春秋战国时期,知识分子的风采颇值得浓墨重彩,汉朝开国,黄老当道,武帝之后,儒学大兴,正式奠定了古代知识分子唱儒、道二人转的基调。汉末的诸葛孔明,退则潜居名山,进则鞠躬庙堂,开创了从江湖到庙堂的知识分子典范。

魏晋南北朝,政治动荡,礼崩乐坏,佛学进入知识分子的价值体系,与中国儒道传统融合,造就了第一次的“江湖盛世。”嵇康的铁匠铺、阮籍的老牛车、刘伶的大酒缸,无不是知识分子的江湖,供七位读书人嗑药裸奔的一片竹林,也成为知识分子千年以来的精神图腾。

唐朝的胸襟博大与宗教开放,宋朝的文治之道与儒家精神,尤其科举制度的确立,使这两个朝代成为中国知识分子的黄金时代。而庙堂之外,江湖更为广阔——深山名川、庙宇道观、青楼酒肆、店铺驿站、闺阁宫闱、长城边塞,并隐隐与庙堂分庭抗礼。由此李白才能喊出“天子呼来不上船”,柳永才敢写出“才子佳人,自是白衣卿相”。

历史顺流而下,崖山之后,再无中国。到了明清两朝,庙堂只有独裁者,江湖再无庇身地。这也是谢青桐挑挑拣拣,在明朝只找出一个徐文长,半个侯方域的缘故。而曹雪芹的入选,也许只图他“落得个白茫茫大地真干净”的偈语吧。

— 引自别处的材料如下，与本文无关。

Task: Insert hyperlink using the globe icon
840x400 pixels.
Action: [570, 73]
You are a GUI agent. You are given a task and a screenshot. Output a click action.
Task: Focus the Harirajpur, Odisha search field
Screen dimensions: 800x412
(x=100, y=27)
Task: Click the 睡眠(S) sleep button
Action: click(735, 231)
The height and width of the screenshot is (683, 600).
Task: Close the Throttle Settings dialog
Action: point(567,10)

知识分子的千年命运,文人江湖的盛衰凋零,映照出中国古代文明的变迁与衰亡,也述说了作为古代知识分子价值观的儒道释的源流与断流。江湖没有了,儒家的风骨没有了,道家的隐逸没有了,佛家的出世也没有了。林贤治说“中国的知识分子传统是断裂的。”这话在理,也沉痛之极。知识分子的江湖,只裸露着干涸的河床,已经没有水了。